🧪 PEEK
Casting PEEK: Why It Doesn't Apply, and What to Do Instead
Here is the straight answer a buyer deserves, you do not cast PEEK. PEEK (polyetheretherketone) is a high-performance semi-crystalline thermoplastic, and 'casting' in the metal-foundry sense, melting and pouring into a mold under gravity, is not how any thermoplastic is processed, let alone one that melts near 343 C and is brutally viscous when molten. PEEK parts are injection molded, machined from extruded or compression-molded stock, or compression molded, and this page explains those real routes and where the confusion comes from.

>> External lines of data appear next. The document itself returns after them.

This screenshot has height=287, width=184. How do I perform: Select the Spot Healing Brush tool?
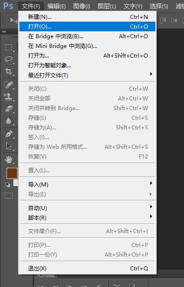[9, 85]
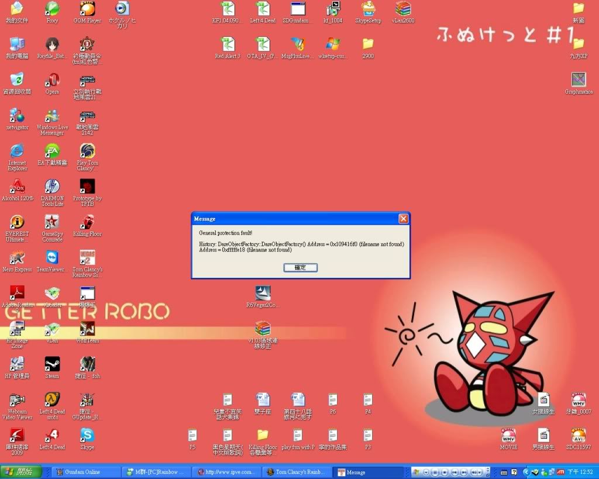This screenshot has width=599, height=479.
Task: Select the Skype desktop icon
Action: [x=87, y=436]

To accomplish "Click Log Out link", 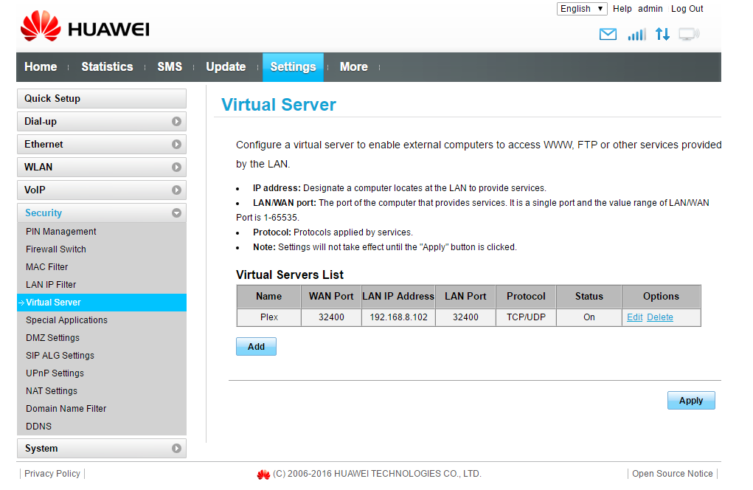I will click(687, 9).
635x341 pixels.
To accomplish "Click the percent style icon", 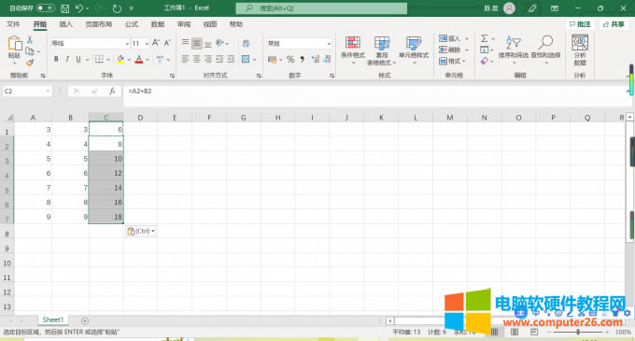I will [x=290, y=60].
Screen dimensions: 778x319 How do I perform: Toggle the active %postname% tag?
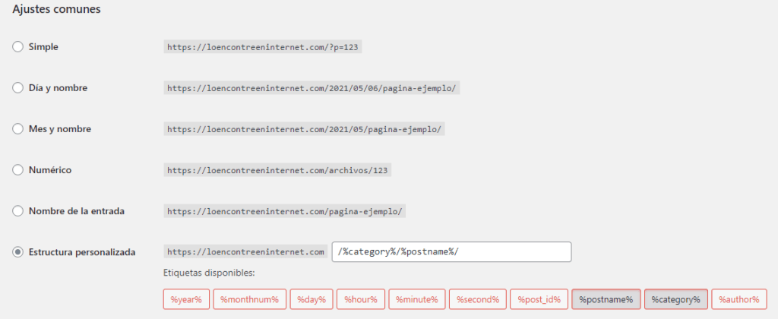point(606,300)
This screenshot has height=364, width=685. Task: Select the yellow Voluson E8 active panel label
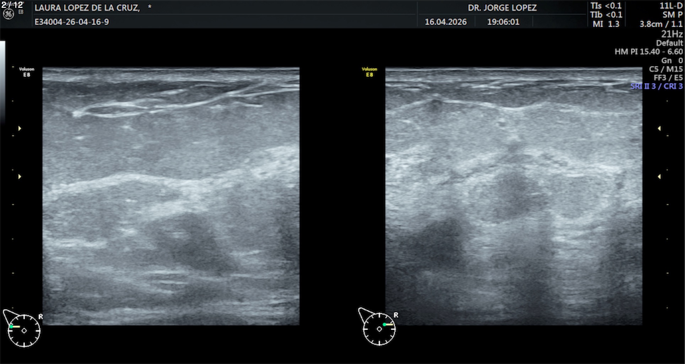pyautogui.click(x=369, y=72)
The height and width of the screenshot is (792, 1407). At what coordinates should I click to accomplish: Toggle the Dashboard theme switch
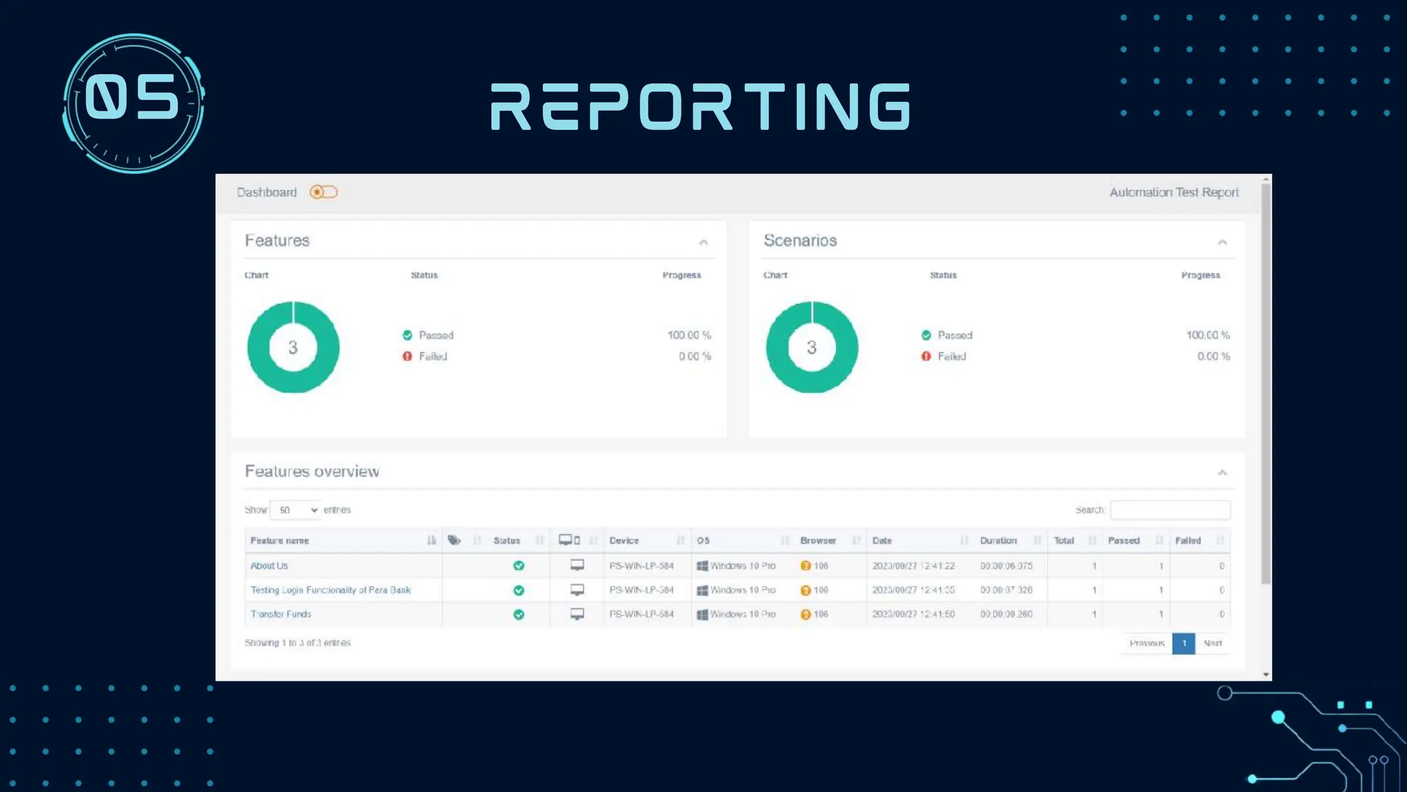tap(324, 193)
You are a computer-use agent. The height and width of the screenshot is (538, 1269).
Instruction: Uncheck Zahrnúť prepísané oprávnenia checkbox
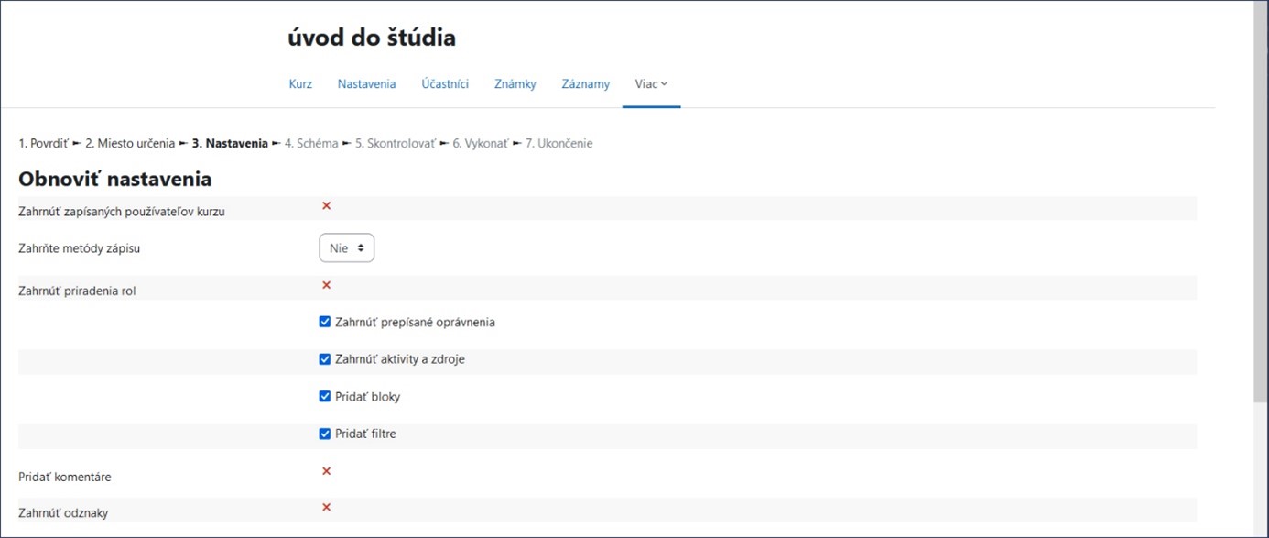click(324, 322)
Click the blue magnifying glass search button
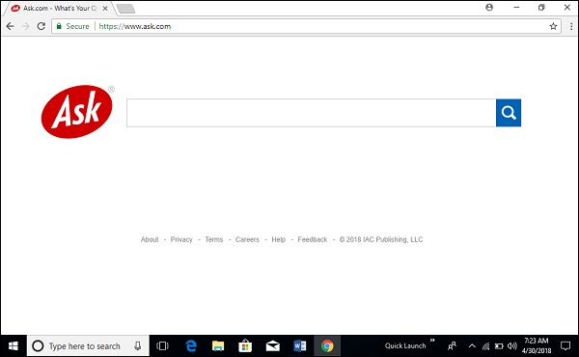The height and width of the screenshot is (357, 579). (509, 113)

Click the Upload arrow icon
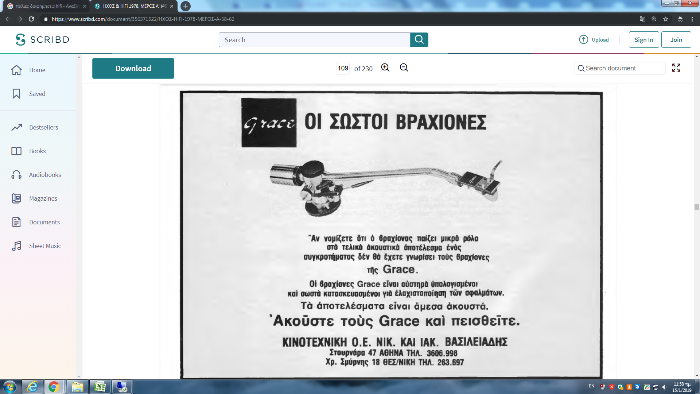tap(583, 40)
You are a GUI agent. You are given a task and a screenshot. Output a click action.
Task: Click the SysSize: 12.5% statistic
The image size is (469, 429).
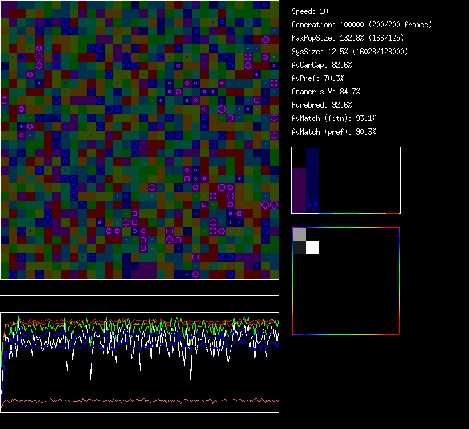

Why 'casting' does not describe how PEEK is made
The three real ways PEEK parts get made
Injection molding is the high-volume route. PEEK pellets are melted in a heated barrel (barrel temperatures 360 to 400 C, mold temperatures held high at 170 to 200 C to control crystallinity) and injected under high pressure into a hardened steel mold. This produces net-shape parts, gears, connectors, seals, medical components, at volume with good repeatability, but it requires a high-temperature molding machine, expensive hardened tooling ($20,000 to $150,000+), and careful processing because PEEK degrades if held too hot too long. Glass- and carbon-filled PEEK grades are molded the same way and are common because the fillers boost stiffness and dimensional stability. Machining from stock is the low-to-moderate-volume and prototype route, and it is how a large share of PEEK parts are actually made. PEEK is extruded or compression molded into rod, plate, and tube, then CNC machined into the finished part. This needs no injection tooling, suits one-offs and small runs, and handles geometries and tight tolerances that molding struggles with. PEEK machines reasonably well (it is abrasive when filled, so carbide or diamond tooling and good chip clearance help), and annealing the stock before machining relieves stress to prevent warping. Compression molding and other specialty routes handle large blocks, thick parts, and shapes too big for injection. PEEK powder or pellets are loaded into a heated mold and consolidated under pressure and heat, then slowly cooled to control crystallinity. This is used for large bearing pads, thick plate stock, and oversized components. The buyer's decision is the familiar plastics one: high volume and complex net shape favors injection molding; low volume, large size, or tight tolerance favors machining from stock; very large or thick parts favor compression molding.
Crystallinity, grade selection, and getting the properties you paid for
PEEK's headline properties, continuous use to 250 C, excellent chemical and steam resistance, low friction and wear, biocompatibility, strength rivaling some metals, all depend on achieving the right semi-crystalline structure, and that is a processing outcome, not just a material choice. Cooling PEEK too fast (quenching) leaves it amorphous and translucent, weaker and less chemically resistant; controlled cooling or post-mold annealing develops the 30 to 35 percent crystallinity that gives optimal properties. This is exactly why a naive 'cast' process fails, it cannot control crystallization, whereas injection molding with a hot mold and compression molding with slow cooling can. Grade selection matters as much as process. Unfilled PEEK offers the best toughness, elongation, and biocompatibility, and is the choice for medical implants (implant-grade PEEK-OPTIMA), seals, and electrical insulators. Glass-filled PEEK (typically 30 percent glass) roughly doubles stiffness and improves dimensional stability and creep resistance for structural and high-load parts, at the cost of toughness and abrasiveness. Carbon-filled PEEK (typically 30 percent carbon fiber) gives the highest stiffness and strength, plus thermal and electrical conductivity and excellent wear performance, used for aerospace brackets, bearings, and high-performance structural parts. For buyers, the practical guidance is to specify the grade by application, unfilled for toughness and biocompatibility, glass-filled for stiffness and stability, carbon-filled for maximum strength and wear, and then to ensure the process delivers proper crystallinity (annealing for machined stock, hot-mold control for injection). Skipping that crystallinity control, the trap a 'cast' mindset falls into, gives you a part that looks like PEEK but performs far below spec. The honest summary: there is no casting of PEEK; there is molding and machining, and the property payoff lives in controlling the crystalline structure.